Human EPCR Expression in GalTKO.hCD46 Lungs Extends Survival Time and Lowers PVR in a Xenogenic Lung Perfusion Model

Purpose Analyses of xenogenic GalTKO.hCD46 organ perfusions have revealed that activation of complement cascade and platelets play a substantial role in rejection of the perfused organ. With the aim of better controlling these mechanisms, human endothelial protein C receptor (hEPCR), a receptor facilitating protein C activation by the thrombin-thrombomodulin complex, has been added on the genetic GalTKO.hCD46 background. Here we evaluate effects of this additional genetic modification in a xenogenic lung perfusion model. Methods and Materials 6 GalTKO.hCD46.hEPCR and 37 GalTKO.hCD46 pig lungs were perfused with heparinized fresh human blood until failure (by oxygenation or PA flow and pressure criteria) or elective termination at 4 h. Functional parameters (oxygenation, PVR) were recorded, and blood samples were collected at pre-specified intervals throughout the perfusion for analysis of cell counts and cell activation. Results Median survival time in GalTKO.hCD46 organs was 171’ whereas GalTKO.hCD46.hEPCR lungs all “survived” to an elective termination (MST 240’, p=0.006).
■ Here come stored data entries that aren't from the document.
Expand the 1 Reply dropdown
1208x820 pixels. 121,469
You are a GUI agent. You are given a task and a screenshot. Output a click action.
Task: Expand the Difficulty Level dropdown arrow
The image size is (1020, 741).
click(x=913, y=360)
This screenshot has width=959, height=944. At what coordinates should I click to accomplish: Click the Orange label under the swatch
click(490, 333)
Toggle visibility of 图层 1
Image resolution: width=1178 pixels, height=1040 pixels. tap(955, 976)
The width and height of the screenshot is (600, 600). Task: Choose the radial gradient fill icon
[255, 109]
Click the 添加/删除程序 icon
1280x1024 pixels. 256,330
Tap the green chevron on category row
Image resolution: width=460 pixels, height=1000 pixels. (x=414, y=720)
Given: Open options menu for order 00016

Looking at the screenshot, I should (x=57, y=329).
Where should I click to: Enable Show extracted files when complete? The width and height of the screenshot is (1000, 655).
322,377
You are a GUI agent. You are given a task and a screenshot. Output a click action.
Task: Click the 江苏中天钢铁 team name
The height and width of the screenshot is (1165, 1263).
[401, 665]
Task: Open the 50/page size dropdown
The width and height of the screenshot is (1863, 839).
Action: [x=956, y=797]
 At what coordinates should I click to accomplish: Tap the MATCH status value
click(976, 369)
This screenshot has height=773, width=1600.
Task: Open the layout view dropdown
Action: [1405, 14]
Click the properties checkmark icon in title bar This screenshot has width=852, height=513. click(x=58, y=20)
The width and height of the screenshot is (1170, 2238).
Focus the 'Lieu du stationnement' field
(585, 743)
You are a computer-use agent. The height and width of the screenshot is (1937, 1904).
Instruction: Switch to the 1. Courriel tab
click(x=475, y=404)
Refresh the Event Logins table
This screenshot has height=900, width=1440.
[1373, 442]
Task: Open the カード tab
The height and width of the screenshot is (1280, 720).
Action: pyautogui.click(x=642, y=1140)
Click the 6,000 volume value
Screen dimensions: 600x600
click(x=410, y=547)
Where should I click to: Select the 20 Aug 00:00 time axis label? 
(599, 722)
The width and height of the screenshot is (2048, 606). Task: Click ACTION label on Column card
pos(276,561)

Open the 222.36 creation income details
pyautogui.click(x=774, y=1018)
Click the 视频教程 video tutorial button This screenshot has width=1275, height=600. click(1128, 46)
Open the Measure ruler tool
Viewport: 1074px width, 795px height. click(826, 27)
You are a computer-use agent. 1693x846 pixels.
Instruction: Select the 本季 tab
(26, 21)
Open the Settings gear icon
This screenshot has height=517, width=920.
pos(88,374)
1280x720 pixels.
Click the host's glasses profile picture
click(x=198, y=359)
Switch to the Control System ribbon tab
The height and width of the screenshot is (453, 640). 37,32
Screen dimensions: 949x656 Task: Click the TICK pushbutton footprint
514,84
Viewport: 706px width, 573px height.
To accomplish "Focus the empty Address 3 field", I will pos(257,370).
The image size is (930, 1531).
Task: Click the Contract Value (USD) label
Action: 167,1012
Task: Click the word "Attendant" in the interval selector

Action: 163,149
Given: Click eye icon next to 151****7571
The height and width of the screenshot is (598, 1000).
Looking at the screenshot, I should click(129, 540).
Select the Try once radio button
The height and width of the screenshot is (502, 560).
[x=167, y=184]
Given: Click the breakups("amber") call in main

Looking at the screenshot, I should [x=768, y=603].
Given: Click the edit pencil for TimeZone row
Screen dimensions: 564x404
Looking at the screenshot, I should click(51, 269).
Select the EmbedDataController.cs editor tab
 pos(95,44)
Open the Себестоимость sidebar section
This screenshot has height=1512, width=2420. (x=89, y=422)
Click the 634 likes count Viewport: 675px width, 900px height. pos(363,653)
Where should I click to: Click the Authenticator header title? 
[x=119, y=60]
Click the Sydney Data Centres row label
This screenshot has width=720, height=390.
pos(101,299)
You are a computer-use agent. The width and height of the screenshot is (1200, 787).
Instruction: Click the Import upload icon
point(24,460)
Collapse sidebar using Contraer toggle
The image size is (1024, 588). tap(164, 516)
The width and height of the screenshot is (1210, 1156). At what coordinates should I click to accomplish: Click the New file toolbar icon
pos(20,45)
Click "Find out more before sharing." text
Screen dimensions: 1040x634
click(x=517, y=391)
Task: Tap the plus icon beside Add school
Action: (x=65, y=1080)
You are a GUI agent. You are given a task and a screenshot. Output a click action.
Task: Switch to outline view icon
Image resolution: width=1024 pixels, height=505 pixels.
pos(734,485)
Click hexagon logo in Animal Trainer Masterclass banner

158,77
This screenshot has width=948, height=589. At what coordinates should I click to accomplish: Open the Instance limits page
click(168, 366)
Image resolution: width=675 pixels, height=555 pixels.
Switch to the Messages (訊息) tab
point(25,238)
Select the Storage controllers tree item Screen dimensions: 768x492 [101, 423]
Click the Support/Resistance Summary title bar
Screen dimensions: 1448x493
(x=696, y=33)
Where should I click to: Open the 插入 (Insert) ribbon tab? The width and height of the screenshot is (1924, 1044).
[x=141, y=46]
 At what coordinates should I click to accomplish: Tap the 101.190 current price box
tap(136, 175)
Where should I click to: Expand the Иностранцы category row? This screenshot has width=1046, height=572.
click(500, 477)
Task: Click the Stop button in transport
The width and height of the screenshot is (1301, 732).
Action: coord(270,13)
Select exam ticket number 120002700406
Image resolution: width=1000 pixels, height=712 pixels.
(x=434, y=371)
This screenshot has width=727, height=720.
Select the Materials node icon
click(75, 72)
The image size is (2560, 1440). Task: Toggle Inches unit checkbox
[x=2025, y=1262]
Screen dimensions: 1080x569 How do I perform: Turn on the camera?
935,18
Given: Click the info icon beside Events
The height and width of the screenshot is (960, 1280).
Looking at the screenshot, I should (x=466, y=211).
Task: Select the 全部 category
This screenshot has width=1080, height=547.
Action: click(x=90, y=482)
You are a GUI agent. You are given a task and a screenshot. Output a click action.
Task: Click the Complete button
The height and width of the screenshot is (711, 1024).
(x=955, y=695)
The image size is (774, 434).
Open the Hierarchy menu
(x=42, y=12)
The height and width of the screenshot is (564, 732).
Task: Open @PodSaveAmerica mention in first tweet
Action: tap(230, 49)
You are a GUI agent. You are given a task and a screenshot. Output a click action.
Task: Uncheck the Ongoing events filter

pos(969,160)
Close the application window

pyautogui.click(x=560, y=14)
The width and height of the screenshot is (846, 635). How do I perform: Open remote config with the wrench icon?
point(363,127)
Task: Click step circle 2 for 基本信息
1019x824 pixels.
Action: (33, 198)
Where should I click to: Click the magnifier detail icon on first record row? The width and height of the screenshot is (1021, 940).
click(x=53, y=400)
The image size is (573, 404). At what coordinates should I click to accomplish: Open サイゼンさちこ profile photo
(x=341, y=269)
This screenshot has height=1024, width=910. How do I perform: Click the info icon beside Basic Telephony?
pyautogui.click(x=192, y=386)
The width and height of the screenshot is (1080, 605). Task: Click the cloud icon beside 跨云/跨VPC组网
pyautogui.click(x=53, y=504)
Platelet activation was significantly lower in the GalTKO.hCD46.hEPCR group (ΔBTG at 2h: 119±163 vs. 770±377, p=0.008). However, platelet and neutrophil sequestration was not prevented by the additional hEPCR expression. Thrombin generation was lower throughout the perfusion in hEPCR lungs without reaching statistical significance. PVR was lowered in hEPCR organs when compared to the GalTKO.hCD46 controls (PVR at 90’: 76±81 vs. 171±110, p=0.0536). Conclusions Results of this study demonstrate that genetic modifications to the pig, targeting anticoagulant mechanisms, do suppress platelet activation and lower activation of the complement cascade. As a consequence, PVR was lowered and survival was significantly improved. Expression of hEPCR, and perhaps other anticoagulant molecules, may facilitate successful lung xenotransplantation.